German companies are – by German law – obliged to withhold German withholding tax on royalties if paid to a foreign company. The withholding tax amounts to 15% plus 5,5% solidarity surcharge thereof, thus 15.825% in total. If this is the payment amount you are missing, then you should act!
Indeed, it is quite unreasonable that there is a German withholding tax obligation by law while the Double Tax Treaty between both countries says that Germany is not allowed to tax. However, Germany is known for its bureaucracy and this is the case for the withholding tax as well: US-based companies need an exemption certificate to avoid the German withholding by their customers. You can get it by filing an application at the German Federal Tax Office.
No worries, if your customer withheld tax in the past, you can apply for a refund retroactively for the past 4 years. Note: formalities should be checked before filing the application.
Although most companies, meanwhile, are familiar with the withholding tax schemes in other countries. I have made the experience that there is still potential to get a withholding tax refund which by the way is a double taxation in this case.
In principle and in most cases, the application procedure is simple. Note that I say “in most cases” as there are many cases where things are differentl
9 Steps to avoid withholding tax payments
- Check your German customer list and the payments received. If German customers pay you less royalties, than agreed, then ask them if they withheld taxes.
- If yes, then ask for a withholding tax certificate (so called “Steuerbescheinigung”). The German customer issues a so called tax certificate. It states when and for which royalty payment the withholding tax has been paid to the German tax office. The tax certificate also includes the German customer’s tax identification that is mandatory. With this number, the German Federal Tax Office can check whether the customer paid any withholding tax. Of course, only if payment has been made, the withholding tax can be refunded. If it is easier for the discussion with the customer, I can provide you with a blank withholding tax certificate. Feel free to ask me!
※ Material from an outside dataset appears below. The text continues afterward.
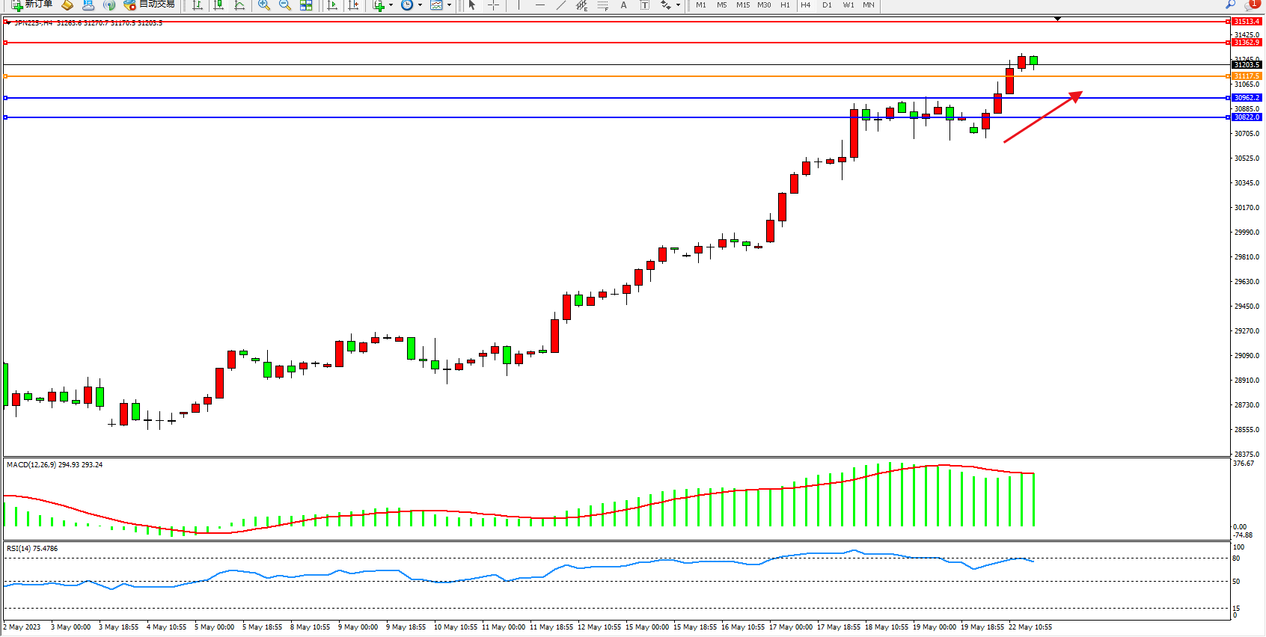Click the orange 31117.5 price level label
Image resolution: width=1266 pixels, height=637 pixels.
click(1247, 76)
- Provide a copy of the license agreement for the application.
- Apply for a form 6166 at the U.S. Department of Treasury soonest possible. This can take a few weeks or even months based on my experience. A certification of US Tax Residency (form 6166) is needed for each fiscal year the refund is applied and in original (no copy).
- Get the German application prepared, signed, and send out to the German Federal Tax Office.
- It is recommendable to have assistance in German language when filing the German application as the German Federal Tax Office only speaks German.
- By the way, when applying for a refund, you can apply for an exemption in the same application as well. The exemption for future payments of your customer is granted for 3 years that is nice to have.
- Be aware that the German Federal Tax Office might have some additional questions to the application. Often, they even send out a questionnaire to be answered with the aim to check whether the US company is entitled for a refund since certain anti-abuse rules apply.
- When entering into a new license agreement with German B2B customers, consider applying the exemption certificate immediately. Just include this in your distribution process and you are good to go to avoid future double taxation.
Last updated August 2021
Disclaimer:
This article does not constitute legal or tax advice but is for general information only. Every personal/company situation is unique, so that your tax situation might be different as described in this article. Therefore, I always recommend professional advice to avoid any tax disadvantages.